This article was originally published in Chart Attack.
Leonard Cohen was buried yesterday at the age of 82, just weeks after releasing his final album You Want It Darker. It took mere minutes for the eulogies and remembrances to start rolling out, revealing the crass reality of our times: they were pre-written.
It’s hard to blame writers for getting them ready for publication. In one of his final interviews, in this incredible profile in the New Yorker, Leonard Cohen told David Remnick “I am ready to die,” an out-of-context quote that got passed around on music sites until he clarified “I intend to live forever.”
It turns out both statements were true at the same time. After a richly lived, deeply felt life, L. Cohen has signed off sincerely, leaving his words and melodies to the canon, to be listened to, pored over and discussed like Talmud.
He may have left us at a particular volatile time for the world, and in a year where so many other legends were lost, but his loss stands apart. Death and mourning have been major themes in his life and work, lodging right alongside longing and loneliness, sex and God. Leonard Cohen the man may have literally died, but he will, indeed, live forever.
He lived his life like it was poetry
“Well Marianne it’s come to this time when we are really so old and our bodies are falling apart and I think I will follow you very soon. Know that I am so close behind you that if you stretch out your hand, I think you can reach mine.”
He wrote his own afterword
But while Bowie spent his final act writing his afterworld, Leonard Cohen spent his whole career doing that. It’s telling that you can’t pick one song to memoralize him. Is it “Death of a Ladies’ Man”? What about “Closing Time”? Or do you go with the inevitable “Hallelujah”? And if so, who sings it?
He resisted earthly recognition
Long before Bob Dylan won the Nobel Prize and sparked a debate over whether songwriting should be considered literature (Cohen’s own response: “To me, [the award] is like pinning a medal on Mount Everest for being the highest mountain.”), Leonard Cohen was awarded the Governor General’s Award for his poetry. He refused. “Much in me strives for this honour,” he wrote in a telegram, “but the poems themselves forbid it absolutely.”

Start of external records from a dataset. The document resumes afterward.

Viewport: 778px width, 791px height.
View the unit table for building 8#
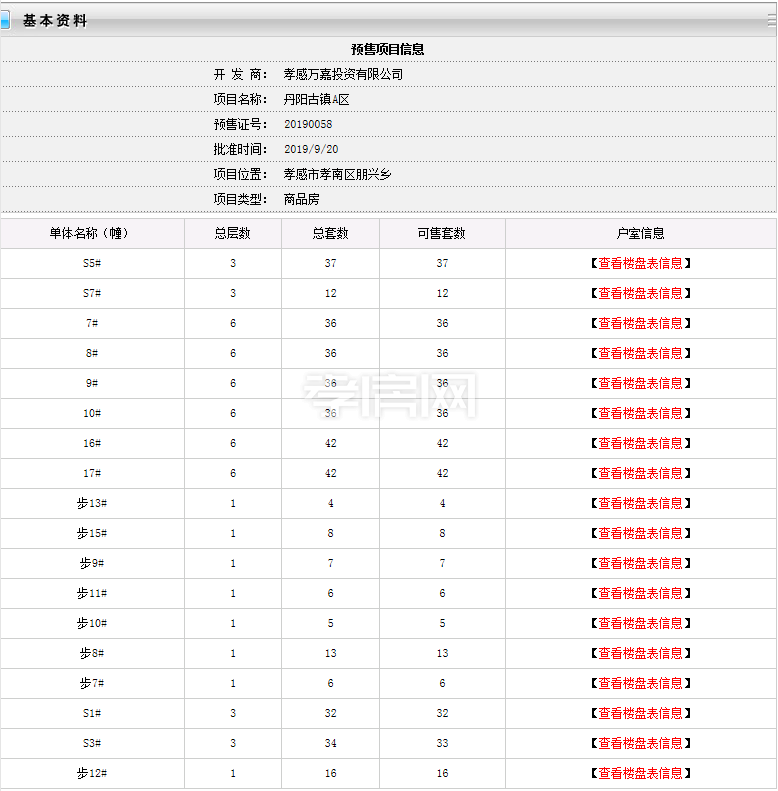(x=640, y=353)
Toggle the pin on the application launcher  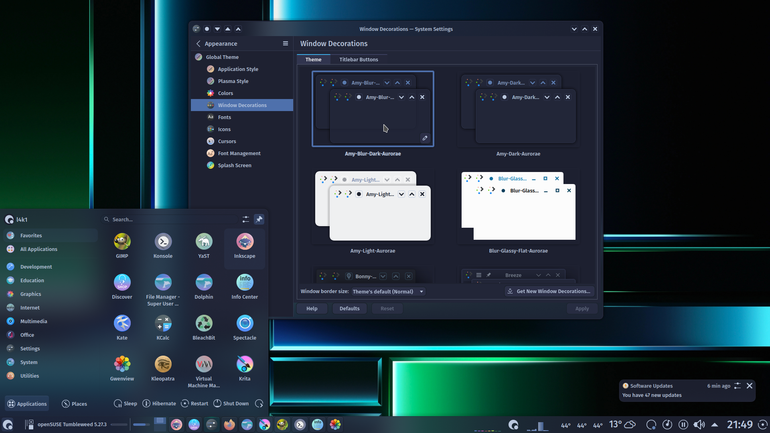[259, 219]
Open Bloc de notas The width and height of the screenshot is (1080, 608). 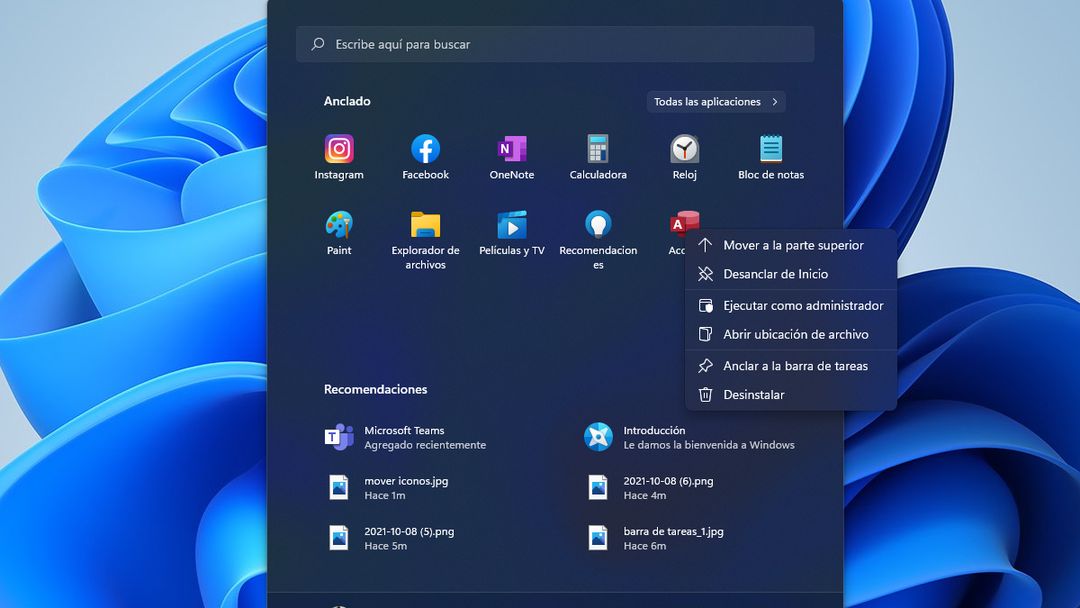click(x=770, y=148)

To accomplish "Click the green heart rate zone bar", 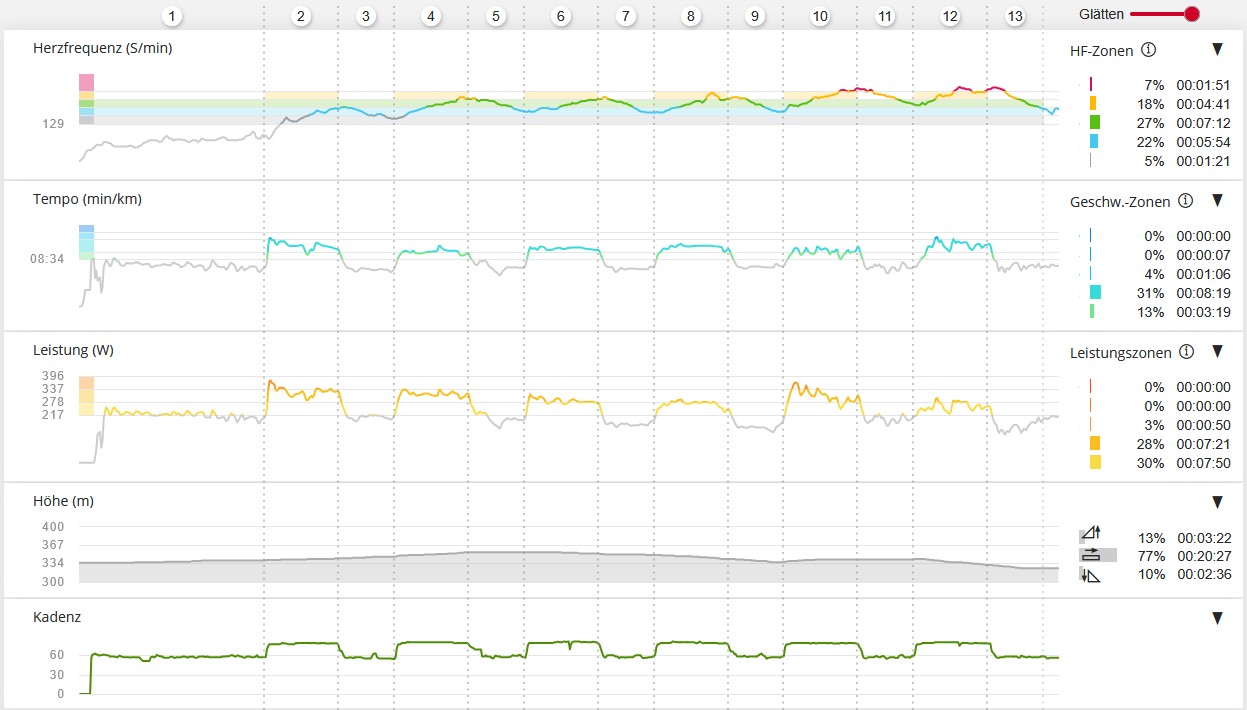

It was the first of many self-deprecating acceptance speeches (or declination speeches).
His 1993 Juno for Best Male Vocalist: “”Only in a country like this with a voice like mine could I receive such an award.”
His 2008 induction into the Rock & Roll Hall of Fame: “I am reminded of the prophetic statement by Jon Landau in the early 1970s: ‘I have seen the future of rock’n’roll, and it is not Leonard Cohen’.”
So his admirers had to find new ways to honour him. In 2010, 32 years after he refused the Governor General’s Award, a Facebook petition suggested a better award: the Governor General post itself. No word if he got the message, but you can only imagine how he might have declined.
He was never a natural, but he looked like it
When I saw Leonard Cohen in 2012, it was an incredible show. He played a marathon three hour set, indulging the crowd in songs from all over his career, even “Hallelujah,” while displaying his trademark elegance, grace and humour. He was 78, but he was in the peak of his career as a showman.
The truth is, Cohen never embodied the prevailing myth of the natural writer, the conduit genius through whom great art just flowed. Take this anecdote from Remnick’s New Yorkerprofile comparing him to Dylan:
Dylan recognized the beauty of [“Hallelujah”‘s] marriage of the sacred and the profane. He asked Cohen how long it took him to write.
“Two years,” Cohen lied.
Actually, “Hallelujah” had taken him five years. He drafted dozens of verses and then it was years more before he settled on a final version. In several writing sessions, he found himself in his underwear, banging his head against a hotel-room floor.
Cohen told Dylan, “I really like ‘I and I,’ ” a song that appeared on Dylan’s album “Infidels.” “How long did it take you to write that?”
“About fifteen minutes,” Dylan said.
He was born old
Cohen connected to younger generations despite appearing old because, basically, he was always old. He was already 33 by the time he released his first album, having already established himself (reputationally, not financially) as a poet and novelist. He always seemed older than his other boomer peers, but he eventually learned to play the role with grace. Whether playing the lecherous old man or the wise, elegant older gentleman, Cohen made his age a major element of his persona. His earlier guitar songs were great, don’t get me wrong, but they didn’t sound quite right until his voice lowered to suit that persona.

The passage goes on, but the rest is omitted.